Jerry Hochbaum, the foundation’s executive vice president, said that “the meeting was convened in Buenos Aires so our members could learn about conditions in Latin America, where Jewish life takes place far from the critical mass of worldwide Jewry.”

Buenos Aires also was chosen so foundation members could demonstrate solidarity with Argentine Jews two years after a terrorist bombing destroyed the community’s headquarters, leaving 86 dead and more than 300 wounded.

“We set the date of this year’s meeting to coincide with the anniversary of the AMIA bombing,” Hochbaum said.
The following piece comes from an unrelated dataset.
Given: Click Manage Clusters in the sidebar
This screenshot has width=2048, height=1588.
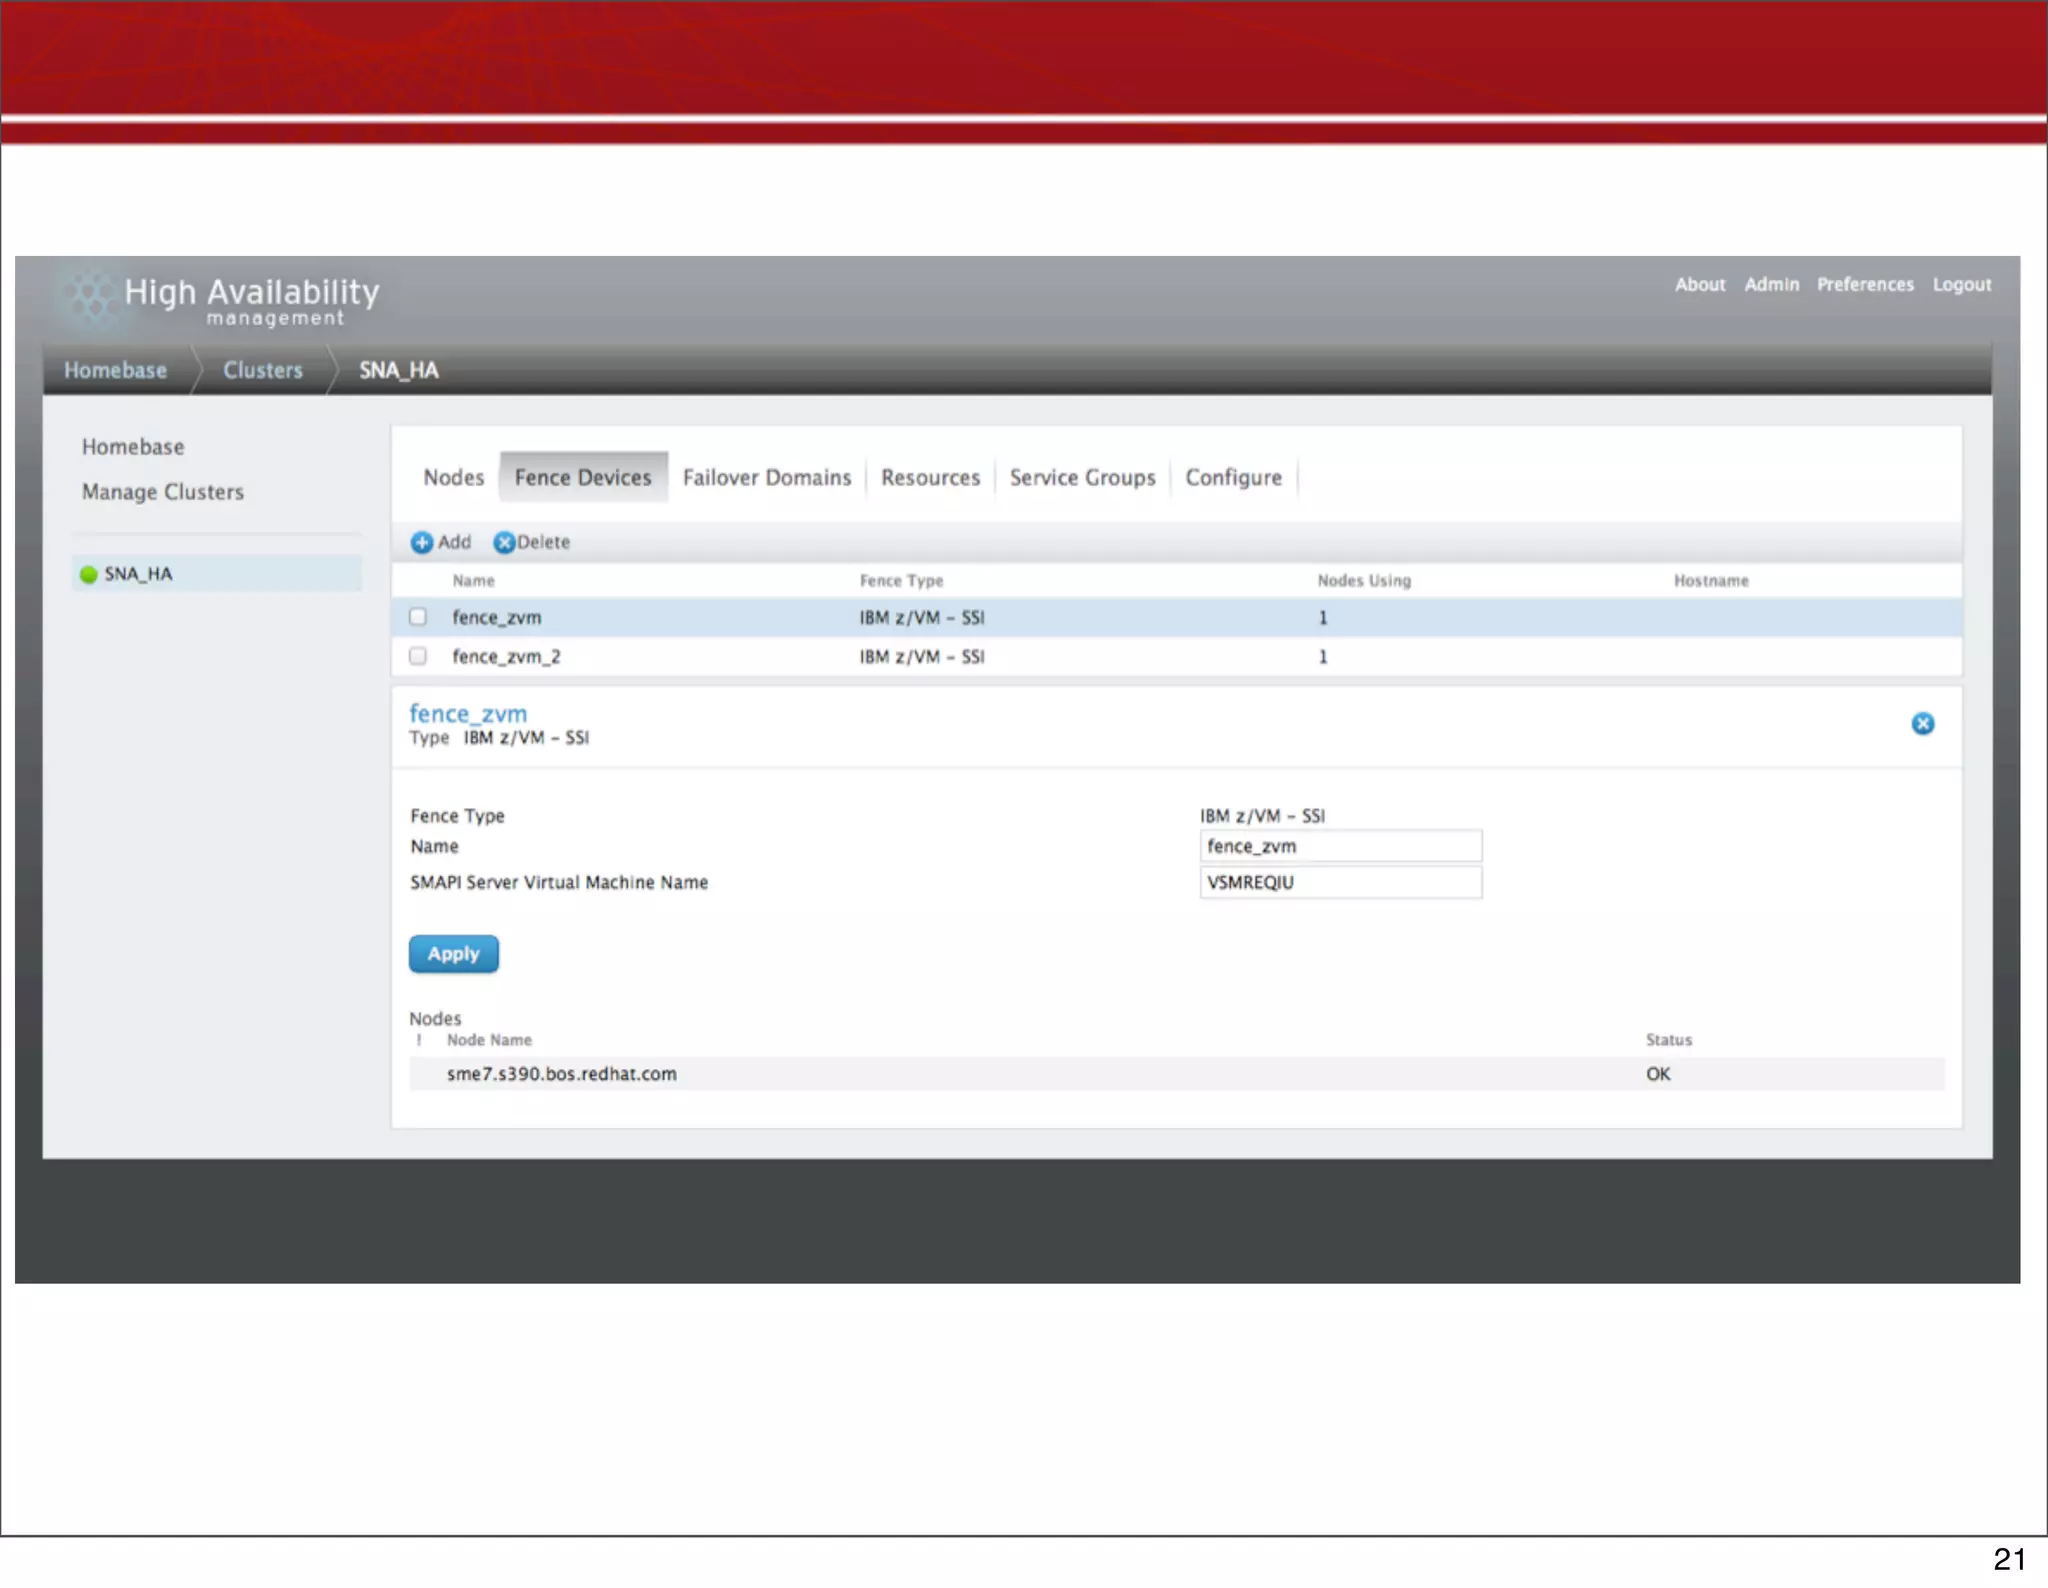Looking at the screenshot, I should point(163,492).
Foundation members participated in the July 18 memorial ceremony here.

“We wanted to show we were with Argentine Jews, because we know that the bombing left a deep scar in the Argentine Jewish psyche,” Hochbaum added.

The foundation, an international body dedicated to advancing Jewish cultural activities worldwide, was established in 1965 with reparations from West Germany and has since allocated more than $62.5 million.

The foundation announced new projects for the next two years, including publishing interactive educational software for teaching Eastern European history in Russian; publishing a “Documentary History of the Jews of Italy”; publishing a comprehensive history of the Holocaust in Poland and Russia; and developing a multimedia curriculum for Holocaust education using CD-ROM technology.

The foundation has had a role in the publication of more than 3,000 books in 30 languages.

Other grants approved went to students and scholars from Morocco, Bosnia, South Africa, China, Russia, Brazil, Argentina, Sweden and the Czech Republic.

The foundation will also finance the publication of the Steinsaltz Talmud in Russian.

At the biennial meeting, Rabbi Alexander Schindler of Westport, Conn., immediate past president of the Union of American Hebrew Congregations, was elected president of the foundation. He succeeds Jack Spitzer of Seattle, who was named honorary president.

The foundation announced that its first Pan-American meeting would take place in late October in Sao Paulo, Brazil.